RIT’s engineering college has been one of the campus leaders in its diversity efforts, increasing its faculty recruitment and retention efforts as well as increasing AALANA—African American, Latino American and Native American—student numbers and services over the past several years. Lapizco-Encinas will further these campus—and university—initiatives through the development of a broader diversity program for the engineering college. She will become the inaugural chair of the Diversity and Inclusion Committee of the Kate Gleason College of Engineering. It is part of an action plan within the college to further its culture of inclusion.

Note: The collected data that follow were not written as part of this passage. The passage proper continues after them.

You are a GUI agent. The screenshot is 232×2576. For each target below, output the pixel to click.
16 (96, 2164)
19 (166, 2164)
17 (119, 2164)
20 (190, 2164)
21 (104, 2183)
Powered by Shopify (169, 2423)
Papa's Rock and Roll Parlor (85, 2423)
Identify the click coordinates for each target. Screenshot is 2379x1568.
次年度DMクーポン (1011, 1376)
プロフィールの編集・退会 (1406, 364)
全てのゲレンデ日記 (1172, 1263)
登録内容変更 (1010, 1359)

“As part of the inaugural cohort of IAspire Leadership Academy fellows, Professor Blanca Lapizco-Encinas has distinguished herself as a leader in STEM, and we’re thrilled to have her as a participant,” said Howard Gobstein, co-director of the Aspire Alliance and executive vice president at the Association of Public and Land-grant Universities (APLU). “Diversity starts with faculty and university leadership, and this academy will help cultivate inclusion and diversity in the next generation of university faculty and leaders.”
The academy is targeted at mid-career individuals from traditionally underrepresented groups currently serving in college or university leadership roles in STEM fields. Nearly 60 faculty members in STEM fields at two- and four-year institutions across the country applied for IAspire Fellowships. The 20 participating faculty and administrators were selected through a competitive application process.
IAspire is one pillar of diversity and inclusion work underway through Aspire: The National Alliance for Inclusive & Diverse STEM Faculty, a National Science Foundation-backed alliance.